What is Rapid Onset Gender Dysphoria (ROGD)?

Rapid Onset Gender Dysphoria (ROGD) is a term that was developed by obstetrician/gynaecologist turned public health researcher Dr Lisa Littman, whose interest was piqued when, in 2016, she noticed a high number of teenage girls suddenly identifying as transgender on social media in her small home town in Rhode Island. When she began researching this phenomenon, she observed that this trend was echoed around the US and in other Western countries: a sudden surge of adolescents identifying as trans, the majority of them girls. Not only were record numbers of girls presenting to gender clinics – in the UK the number had increased by 4,415 per cent over 10 years – but almost all of them had no prior history of gender dysphoria, hence the additional term “rapid onset”.

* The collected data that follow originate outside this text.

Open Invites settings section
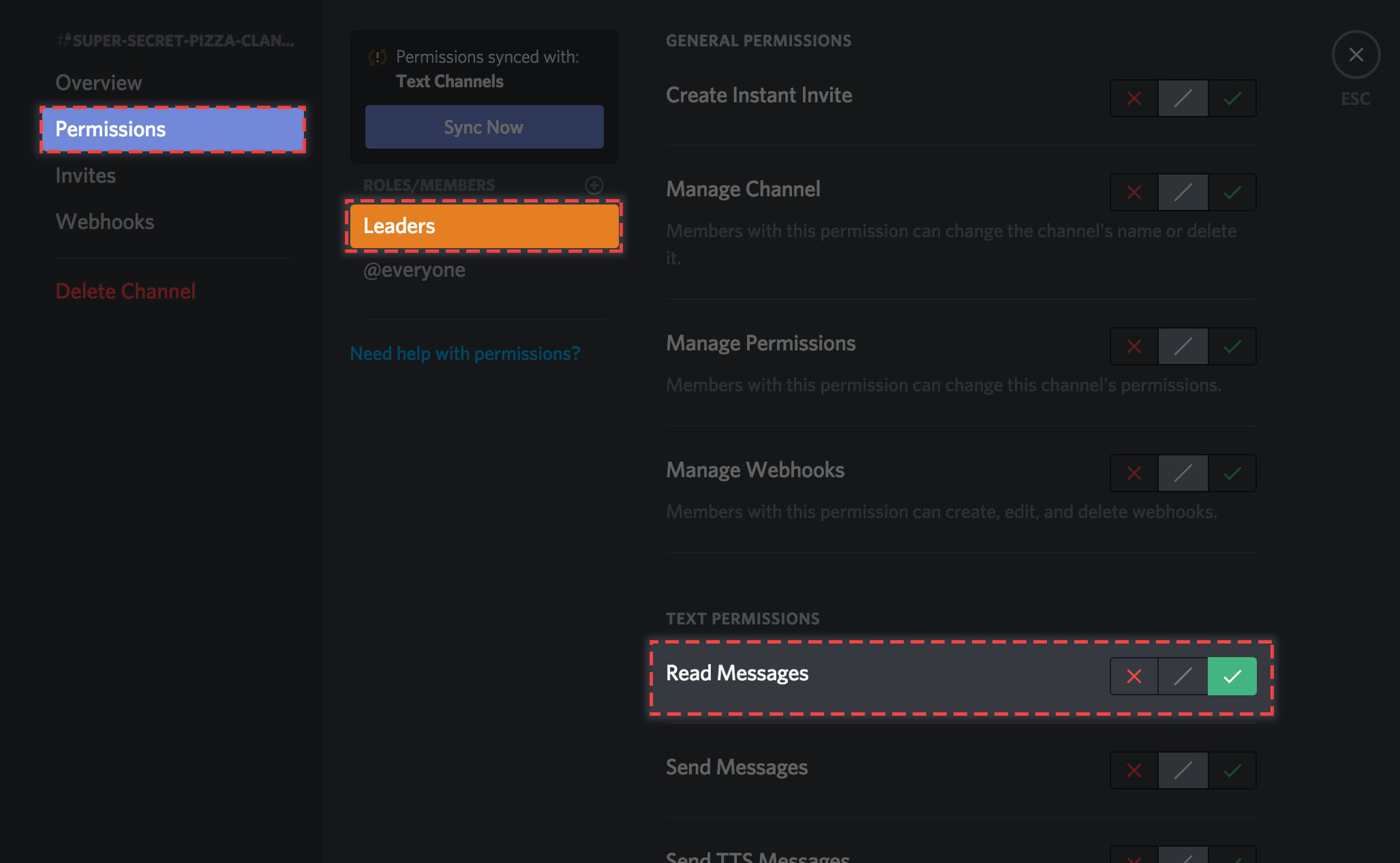 click(x=87, y=175)
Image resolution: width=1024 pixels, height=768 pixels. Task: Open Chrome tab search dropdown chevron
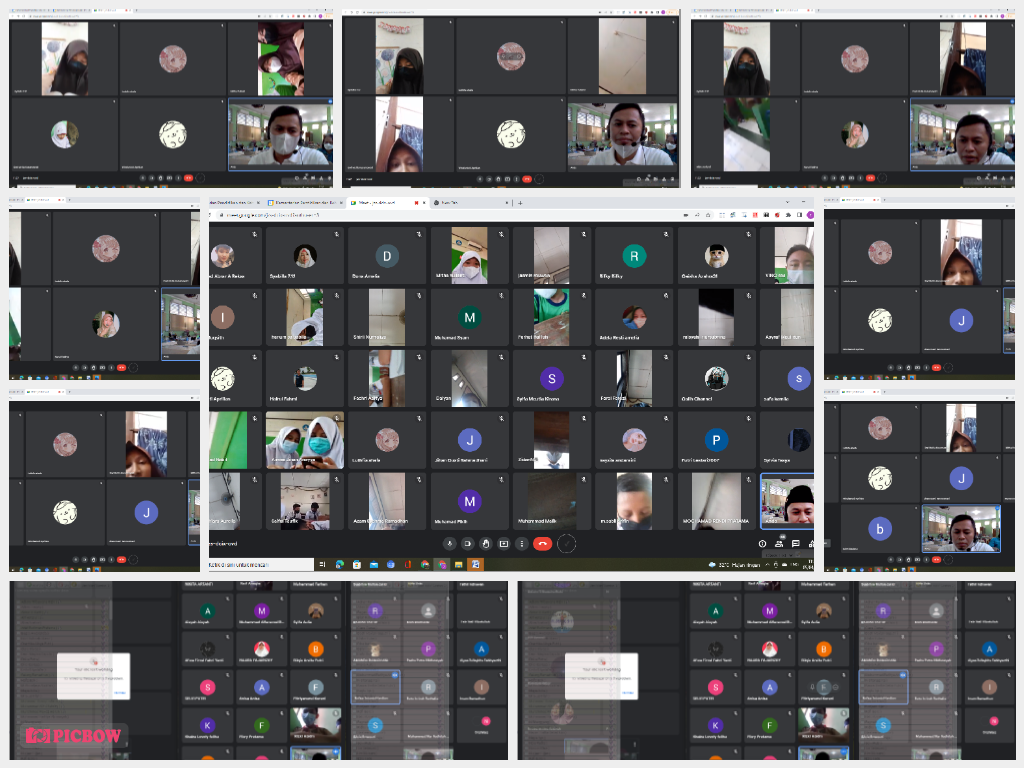pyautogui.click(x=786, y=202)
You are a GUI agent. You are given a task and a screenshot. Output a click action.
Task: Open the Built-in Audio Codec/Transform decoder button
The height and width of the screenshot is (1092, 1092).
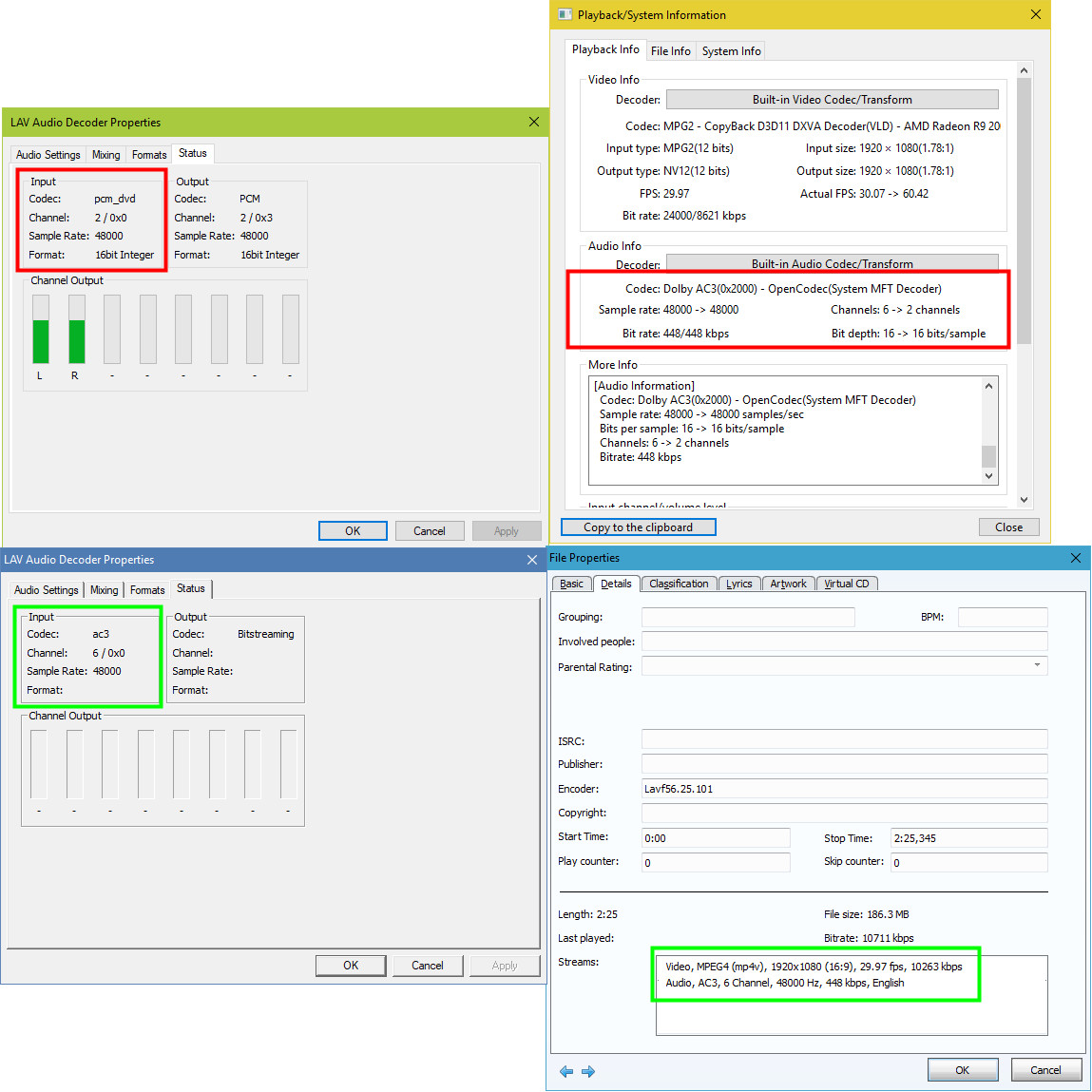(832, 263)

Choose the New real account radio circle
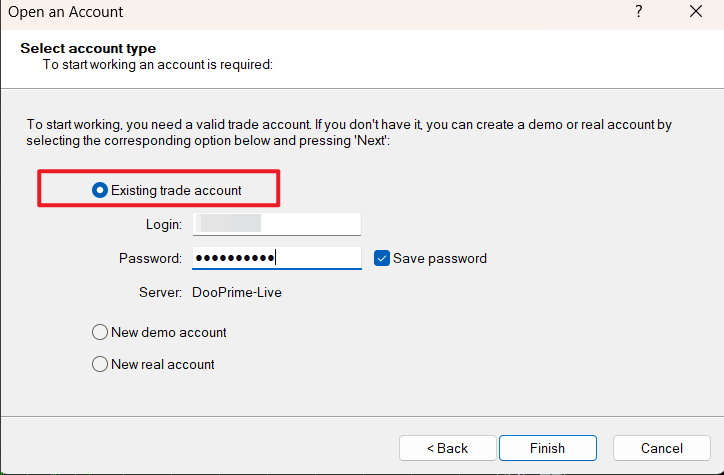[x=100, y=364]
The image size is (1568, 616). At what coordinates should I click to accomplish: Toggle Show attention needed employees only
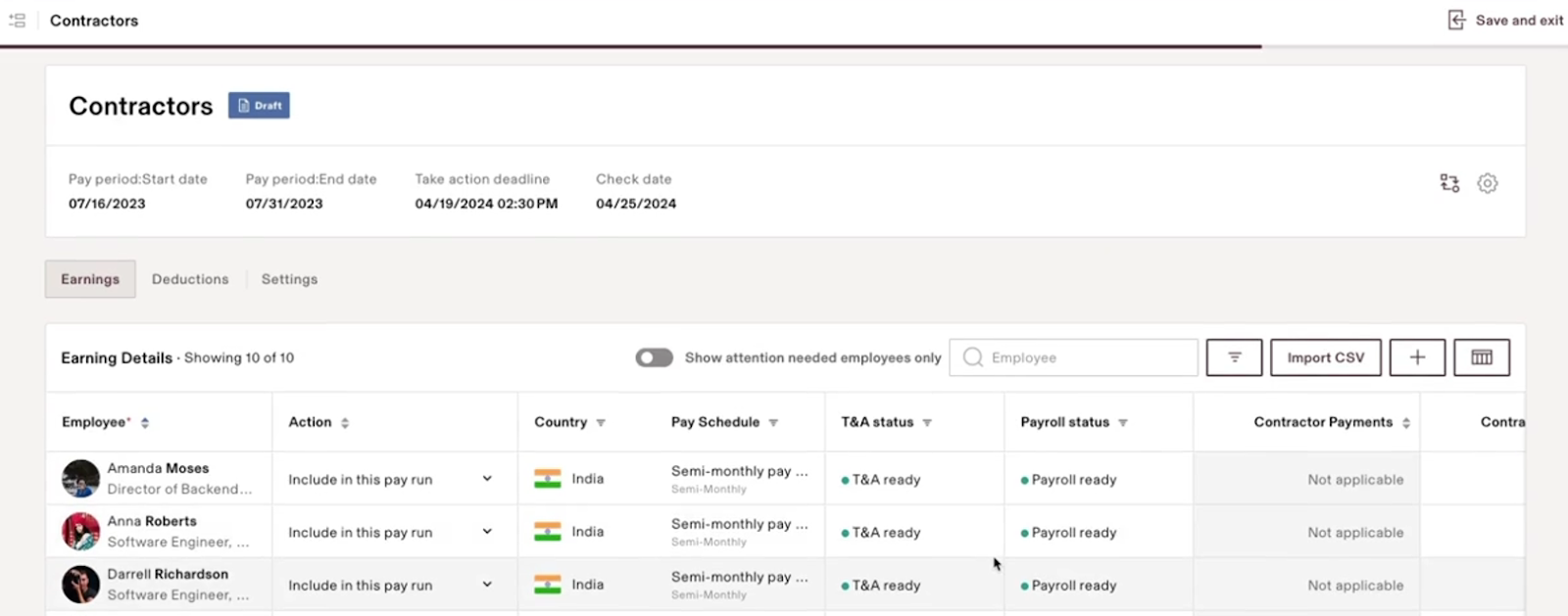654,357
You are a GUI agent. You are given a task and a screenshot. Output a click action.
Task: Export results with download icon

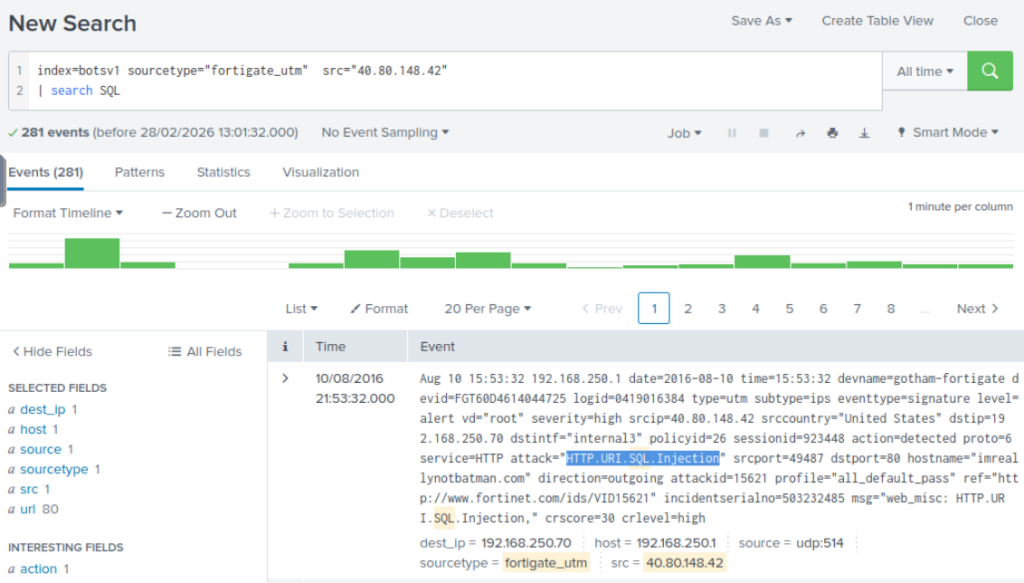[x=865, y=133]
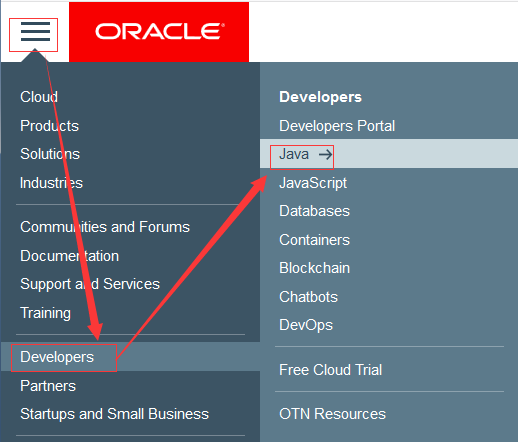The width and height of the screenshot is (518, 442).
Task: Click the arrow next to Java
Action: pos(325,154)
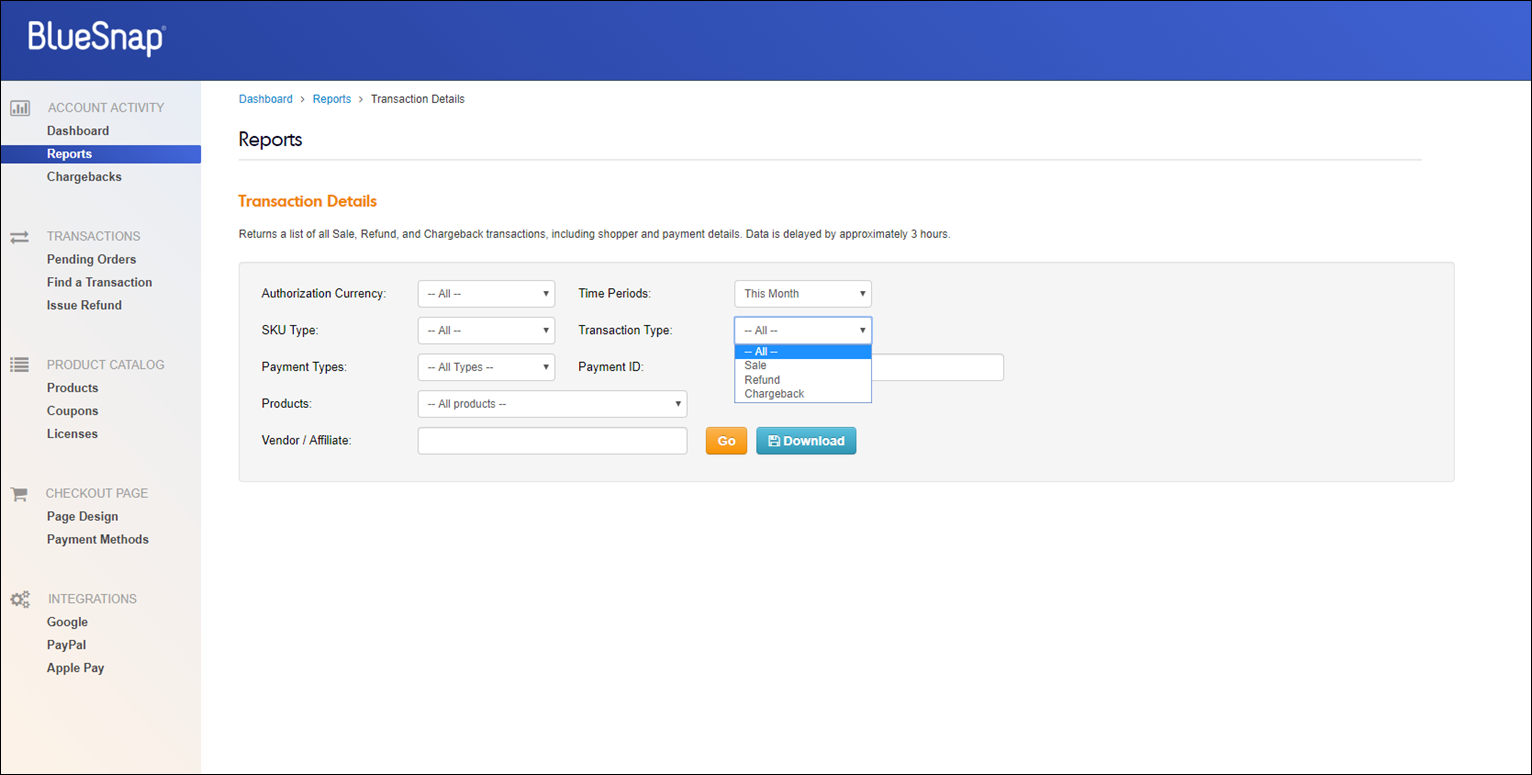Open the Authorization Currency dropdown

[486, 294]
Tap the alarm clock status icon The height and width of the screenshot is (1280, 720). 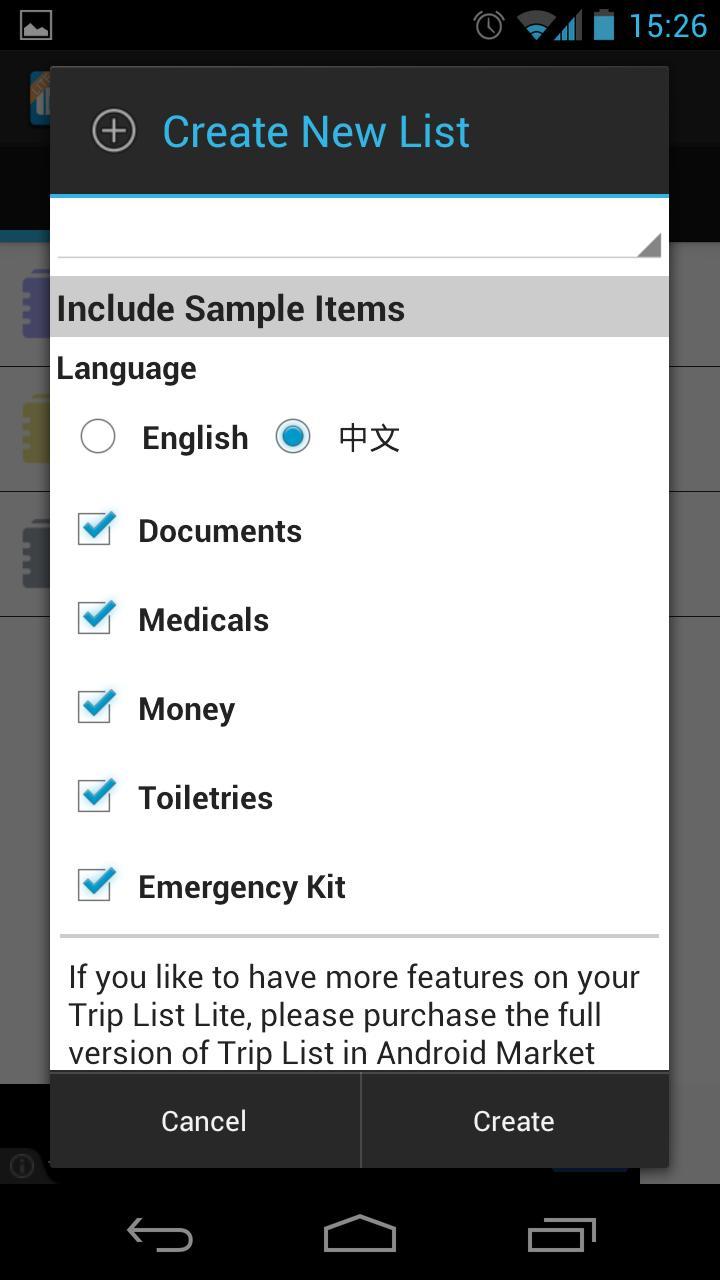coord(489,25)
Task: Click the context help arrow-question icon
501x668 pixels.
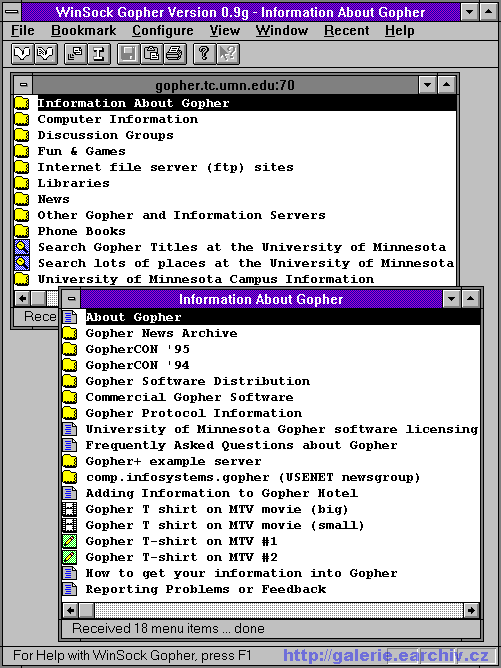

The flipping of the trans sex ratio:
Prior to this century, “gender dysphoria” or “gender identity disorder”, as it was previously known, was seen almost exclusively in young males aged 2 to 4. It was estimated to occur in only 0.01% of the population. Girls were so rarely seen before 2012 that there was no mention of them in the medical literature. Dr Littman wondered: What happened to drive the numbers up so phenomenally? Why had the age of onset changed from pre-school–aged to adolescence? And why had the sex ratio flipped from majority male to majority female? Girls now make up 75 per cent of young people seeking treatment and 70 per cent of those seeking surgery.

Influence of Social Media
Another question Dr Littman asked was: Why is this trend surfacing in girls’ friendship groups? As author and journalist Abigail Shrier explains in her 2020 book Irreversible Damage: Teenage Girls and the Transgender Craze, Littman began her own study. By interviewing parents of suddenly gender dysphoric teenage girls, she discovered that 65 per cent of the girls had begun identifying as trans after a long period of exposure to social media. She also reported that the rate of trans identification among some of the girls’ friendship groups was more than 70 times the expected rate of prevalence.
Shrier explains: “Many of the adolescent girls suddenly identifying as transgender seemed to be caught in a ‘craze’—a cultural enthusiasm that spreads like a virus. ‘Craze’ is a technical term in sociology. . . . It applies to Hula-Hoops and Pokémon and all sorts of cultural fads.” 
Shrier continues: “Early twentieth-century psychiatrist Lionel Penrose, who introduced the term, explained that an idea that quickly spreads through a community ‘is not necessarily harmful or unreasonable because it is infectious’. What distinguishes a craze—what makes it a ‘crowd mental illness’—is that during its reign ‘an abnormal amount of energy is discharged in one direction and that, as a result, matters more vital to the welfare of the group may be neglected’.” 


Social Contagion
Other social contagions of this kind include cutting, eating disorders, the “satanic panic’ and “repressed memory” scandals of the 1980s, and, in the late nineteenth century, the epidemic of “hysteria” afflicting young women, documented (and no doubt further spread) by Sigmund Freud. In medieval times, there were dancing crazes, in which the urge to dance till you dropped from exhaustion spread from town to town in Europe. Social contagion is a legacy of our evolutionary heritage – the “monkey see, monkey do” adage has truth to it. Human beings are extraordinarily susceptible to peer influence, and within our species, teenage girls are by far the most vulnerable and also the most likely to spread a contagious idea or behaviour.


Other media influences
There are many influences that can clearly be identified as pushing teens, especially girls, toward adopting a “trans identity”. These include social media – a major factor referred to by many detransitioners – and other media as well, especially those platforms beholden to pro-trans ideology, thanks to the stranglehold of government-sponsored lobby groups like ACON. Among these we can count, in Australia, the ABC and SBS and most of the print media. Therapists, doctors and schools (now that gender-identity ideology and gender confusion is promoted from the earliest age) also spread the belief and, given that affirmation is virtually mandated in many states and countries today or is about to be, the social contagion effect will only be exacerbated. 

Trans Activist Backlash
Though ROGD has become part of common parlance, it is important to note it has not, as yet, been formally accepted as a diagnostic term by the medical establishment. Dr Littman has suffered reputational damage and loss of employment as a result of her 2018 scientific study and her suggestion that affirming and rushing ROGD sufferers to medical transition may not be in their best interests. Trans activist groups and their allies in the media have gone to great lengths to “cancel” Dr Littman and her ideas. Nevertheless, the understanding of ROGD remains influential and many prominent academics as well as ordinary people, especially parents, share her concerns.